Casco: colisão, roubo, furto e incêndio
A cobertura compreensiva costuma reunir danos ao próprio veículo por colisão, incêndio, roubo e furto. Há produtos mais restritos, como apenas roubo e furto, que podem custar menos, mas não indenizam uma batida comum.
Leia como a perda parcial e a perda integral são caracterizadas. A apólice também informa a referência usada para calcular a indenização e quais acessórios precisam ser declarados.
Danos a terceiros
A responsabilidade civil facultativa cobre, dentro dos limites contratados, prejuízos materiais ou corporais causados a outras pessoas. O limite escolhido deve considerar o custo potencial de veículos, imóveis e despesas decorrentes de um acidente.
Essa proteção não substitui prudência nem elimina análise de responsabilidade. A seguradora orienta documentos, avaliação e eventual defesa conforme as condições do contrato.
Passageiros, vidros e acessórios
A cobertura para acidentes pessoais de passageiros trata de eventos envolvendo ocupantes, respeitando capitais e situações previstas. Vidros, faróis, lanternas e retrovisores podem ter franquias próprias.
Rodas, equipamentos, blindagem e adaptações nem sempre entram automaticamente. Se algum item aumenta o valor ou muda o uso do carro, confirme por escrito como ele será tratado.

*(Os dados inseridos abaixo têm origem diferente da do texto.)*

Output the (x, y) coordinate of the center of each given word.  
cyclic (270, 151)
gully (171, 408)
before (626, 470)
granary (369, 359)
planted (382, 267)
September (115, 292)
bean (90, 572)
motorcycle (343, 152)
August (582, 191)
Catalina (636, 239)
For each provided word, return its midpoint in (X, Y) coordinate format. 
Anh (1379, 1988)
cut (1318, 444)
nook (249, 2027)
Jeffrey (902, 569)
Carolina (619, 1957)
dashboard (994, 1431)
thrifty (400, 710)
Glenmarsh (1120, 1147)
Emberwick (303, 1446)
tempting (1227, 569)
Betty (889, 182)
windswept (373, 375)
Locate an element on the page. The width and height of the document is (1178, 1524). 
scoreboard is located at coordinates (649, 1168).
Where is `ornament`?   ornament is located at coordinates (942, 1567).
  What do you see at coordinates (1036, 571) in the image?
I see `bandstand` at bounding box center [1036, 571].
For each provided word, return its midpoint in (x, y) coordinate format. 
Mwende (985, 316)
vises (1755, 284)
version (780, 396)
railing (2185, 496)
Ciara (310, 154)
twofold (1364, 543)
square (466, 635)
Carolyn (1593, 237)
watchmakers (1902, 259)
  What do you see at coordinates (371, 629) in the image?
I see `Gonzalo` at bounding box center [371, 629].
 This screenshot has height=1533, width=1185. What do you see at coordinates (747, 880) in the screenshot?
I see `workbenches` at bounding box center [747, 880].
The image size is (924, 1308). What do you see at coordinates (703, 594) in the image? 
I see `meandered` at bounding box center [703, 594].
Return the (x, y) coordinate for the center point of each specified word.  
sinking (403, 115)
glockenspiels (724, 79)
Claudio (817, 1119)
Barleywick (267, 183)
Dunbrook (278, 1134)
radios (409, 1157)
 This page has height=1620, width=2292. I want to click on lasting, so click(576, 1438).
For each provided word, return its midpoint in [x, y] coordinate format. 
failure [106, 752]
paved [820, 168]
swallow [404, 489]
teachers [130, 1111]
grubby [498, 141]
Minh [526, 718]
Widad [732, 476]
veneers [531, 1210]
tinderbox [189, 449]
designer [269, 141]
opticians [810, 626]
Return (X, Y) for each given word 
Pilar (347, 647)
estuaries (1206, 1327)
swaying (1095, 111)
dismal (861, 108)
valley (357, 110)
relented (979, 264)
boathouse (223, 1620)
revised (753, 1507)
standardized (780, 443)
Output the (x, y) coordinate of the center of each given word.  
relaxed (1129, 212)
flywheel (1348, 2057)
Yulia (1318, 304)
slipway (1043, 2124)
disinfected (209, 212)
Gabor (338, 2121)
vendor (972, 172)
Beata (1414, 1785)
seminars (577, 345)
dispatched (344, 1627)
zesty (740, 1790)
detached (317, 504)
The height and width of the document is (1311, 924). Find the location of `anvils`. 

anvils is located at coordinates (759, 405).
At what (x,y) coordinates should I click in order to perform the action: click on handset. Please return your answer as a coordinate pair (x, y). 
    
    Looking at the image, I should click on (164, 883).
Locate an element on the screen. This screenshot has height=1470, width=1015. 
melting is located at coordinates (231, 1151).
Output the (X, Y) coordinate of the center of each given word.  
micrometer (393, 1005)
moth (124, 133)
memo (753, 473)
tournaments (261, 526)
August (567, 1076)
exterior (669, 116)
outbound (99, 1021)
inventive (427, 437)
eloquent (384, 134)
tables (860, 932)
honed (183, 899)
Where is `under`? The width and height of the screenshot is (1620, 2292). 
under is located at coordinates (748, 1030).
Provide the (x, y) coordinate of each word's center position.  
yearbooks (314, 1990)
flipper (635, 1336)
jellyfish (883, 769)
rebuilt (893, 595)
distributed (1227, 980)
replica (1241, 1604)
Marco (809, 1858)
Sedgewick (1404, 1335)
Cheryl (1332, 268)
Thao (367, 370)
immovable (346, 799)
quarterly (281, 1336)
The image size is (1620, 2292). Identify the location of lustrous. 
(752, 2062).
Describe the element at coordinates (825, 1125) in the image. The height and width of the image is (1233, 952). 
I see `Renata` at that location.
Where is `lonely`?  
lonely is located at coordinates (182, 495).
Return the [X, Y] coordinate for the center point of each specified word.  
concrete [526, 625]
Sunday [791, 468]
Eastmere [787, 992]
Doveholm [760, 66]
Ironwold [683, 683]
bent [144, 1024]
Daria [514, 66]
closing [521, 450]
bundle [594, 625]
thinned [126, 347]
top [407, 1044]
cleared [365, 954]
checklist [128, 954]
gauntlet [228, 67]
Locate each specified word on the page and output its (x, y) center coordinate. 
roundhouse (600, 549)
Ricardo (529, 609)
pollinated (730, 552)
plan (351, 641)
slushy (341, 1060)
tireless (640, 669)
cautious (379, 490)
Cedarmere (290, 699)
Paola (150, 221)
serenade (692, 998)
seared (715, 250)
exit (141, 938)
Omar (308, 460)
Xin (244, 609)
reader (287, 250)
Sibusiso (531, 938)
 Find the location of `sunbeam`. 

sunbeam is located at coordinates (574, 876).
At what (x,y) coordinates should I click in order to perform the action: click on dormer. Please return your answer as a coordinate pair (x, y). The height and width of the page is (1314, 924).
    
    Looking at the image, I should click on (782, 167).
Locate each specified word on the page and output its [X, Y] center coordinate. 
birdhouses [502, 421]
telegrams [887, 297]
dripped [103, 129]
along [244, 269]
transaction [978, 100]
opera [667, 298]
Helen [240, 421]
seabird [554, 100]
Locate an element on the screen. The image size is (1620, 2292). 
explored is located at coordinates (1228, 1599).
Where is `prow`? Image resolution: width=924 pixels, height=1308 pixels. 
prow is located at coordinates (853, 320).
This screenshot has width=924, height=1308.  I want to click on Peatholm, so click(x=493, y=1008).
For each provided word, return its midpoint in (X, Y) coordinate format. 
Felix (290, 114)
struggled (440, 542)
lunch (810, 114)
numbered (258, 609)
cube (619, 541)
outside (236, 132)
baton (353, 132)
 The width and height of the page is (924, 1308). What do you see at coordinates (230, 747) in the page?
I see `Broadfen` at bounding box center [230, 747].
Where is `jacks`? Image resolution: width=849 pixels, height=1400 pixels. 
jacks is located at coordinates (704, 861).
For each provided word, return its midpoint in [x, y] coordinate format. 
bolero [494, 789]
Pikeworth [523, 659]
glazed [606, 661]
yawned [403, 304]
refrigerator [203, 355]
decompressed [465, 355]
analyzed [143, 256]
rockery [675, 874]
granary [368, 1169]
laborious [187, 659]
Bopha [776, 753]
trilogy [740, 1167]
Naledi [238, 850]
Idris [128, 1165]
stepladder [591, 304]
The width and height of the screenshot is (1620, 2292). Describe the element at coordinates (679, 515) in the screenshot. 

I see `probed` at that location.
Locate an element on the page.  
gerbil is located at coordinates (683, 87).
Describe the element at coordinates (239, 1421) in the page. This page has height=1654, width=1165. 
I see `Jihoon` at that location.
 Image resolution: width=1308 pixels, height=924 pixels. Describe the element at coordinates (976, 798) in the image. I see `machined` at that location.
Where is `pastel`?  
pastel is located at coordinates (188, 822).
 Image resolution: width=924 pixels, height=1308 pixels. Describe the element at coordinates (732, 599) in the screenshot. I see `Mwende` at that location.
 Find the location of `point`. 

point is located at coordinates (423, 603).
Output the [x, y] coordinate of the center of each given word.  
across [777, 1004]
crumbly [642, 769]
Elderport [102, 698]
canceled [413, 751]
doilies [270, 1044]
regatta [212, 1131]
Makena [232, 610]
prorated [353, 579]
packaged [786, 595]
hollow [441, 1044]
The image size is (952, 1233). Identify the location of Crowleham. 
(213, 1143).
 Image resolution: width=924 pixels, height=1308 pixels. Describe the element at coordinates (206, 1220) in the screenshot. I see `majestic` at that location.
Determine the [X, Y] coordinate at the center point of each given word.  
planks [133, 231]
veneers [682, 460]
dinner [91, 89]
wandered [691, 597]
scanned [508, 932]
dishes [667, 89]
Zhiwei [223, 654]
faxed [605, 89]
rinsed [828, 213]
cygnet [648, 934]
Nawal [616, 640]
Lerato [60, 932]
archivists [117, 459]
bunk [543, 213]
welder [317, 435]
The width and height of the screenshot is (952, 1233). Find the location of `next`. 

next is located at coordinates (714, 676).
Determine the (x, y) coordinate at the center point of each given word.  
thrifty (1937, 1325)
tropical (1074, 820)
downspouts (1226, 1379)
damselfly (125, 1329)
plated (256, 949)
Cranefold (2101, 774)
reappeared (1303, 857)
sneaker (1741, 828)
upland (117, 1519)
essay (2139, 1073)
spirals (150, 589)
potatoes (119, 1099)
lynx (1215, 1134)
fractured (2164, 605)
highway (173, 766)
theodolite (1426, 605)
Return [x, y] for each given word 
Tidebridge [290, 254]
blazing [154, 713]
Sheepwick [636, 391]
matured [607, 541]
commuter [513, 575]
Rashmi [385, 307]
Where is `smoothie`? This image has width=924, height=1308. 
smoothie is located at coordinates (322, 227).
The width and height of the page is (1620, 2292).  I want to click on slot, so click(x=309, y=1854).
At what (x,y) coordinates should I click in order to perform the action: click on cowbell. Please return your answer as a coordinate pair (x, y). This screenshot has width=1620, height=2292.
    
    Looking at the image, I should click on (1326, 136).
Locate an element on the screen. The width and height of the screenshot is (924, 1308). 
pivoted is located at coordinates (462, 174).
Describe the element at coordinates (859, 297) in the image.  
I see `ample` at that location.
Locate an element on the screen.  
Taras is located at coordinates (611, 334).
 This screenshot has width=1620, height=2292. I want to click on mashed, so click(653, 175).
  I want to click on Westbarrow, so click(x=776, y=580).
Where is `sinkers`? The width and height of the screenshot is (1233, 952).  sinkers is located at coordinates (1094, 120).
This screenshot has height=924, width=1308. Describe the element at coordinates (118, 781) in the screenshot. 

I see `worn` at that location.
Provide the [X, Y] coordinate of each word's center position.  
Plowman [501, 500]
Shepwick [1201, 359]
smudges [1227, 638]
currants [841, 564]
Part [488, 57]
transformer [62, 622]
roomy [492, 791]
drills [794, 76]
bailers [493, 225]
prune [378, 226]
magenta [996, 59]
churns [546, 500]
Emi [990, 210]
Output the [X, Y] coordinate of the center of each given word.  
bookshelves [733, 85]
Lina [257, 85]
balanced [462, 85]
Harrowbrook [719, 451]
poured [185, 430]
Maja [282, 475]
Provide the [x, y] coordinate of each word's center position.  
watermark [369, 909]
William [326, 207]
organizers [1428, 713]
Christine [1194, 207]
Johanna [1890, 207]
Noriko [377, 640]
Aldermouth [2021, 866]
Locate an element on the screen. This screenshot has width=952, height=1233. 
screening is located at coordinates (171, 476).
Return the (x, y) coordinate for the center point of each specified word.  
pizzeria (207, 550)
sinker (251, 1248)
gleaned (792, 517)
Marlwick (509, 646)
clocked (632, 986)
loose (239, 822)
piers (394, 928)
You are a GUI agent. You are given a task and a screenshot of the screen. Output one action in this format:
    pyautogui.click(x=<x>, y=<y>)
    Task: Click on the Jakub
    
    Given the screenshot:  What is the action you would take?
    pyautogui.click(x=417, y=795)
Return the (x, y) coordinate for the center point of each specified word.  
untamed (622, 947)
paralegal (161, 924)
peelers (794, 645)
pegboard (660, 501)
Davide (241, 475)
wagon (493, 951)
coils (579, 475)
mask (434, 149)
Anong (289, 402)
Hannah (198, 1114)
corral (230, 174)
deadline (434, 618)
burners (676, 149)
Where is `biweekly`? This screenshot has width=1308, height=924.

Eventos da natureza e exclusões
Alagamento, granizo e queda de árvore podem estar contemplados em coberturas amplas, mas a conduta do motorista e as exclusões continuam relevantes. Entrar deliberadamente em uma área alagada, por exemplo, pode ser analisado de forma diferente de uma inundação inevitável.
Use a proposta para fazer perguntas objetivas: o que está coberto, até quanto, com qual franquia e em quais situações não haverá indenização.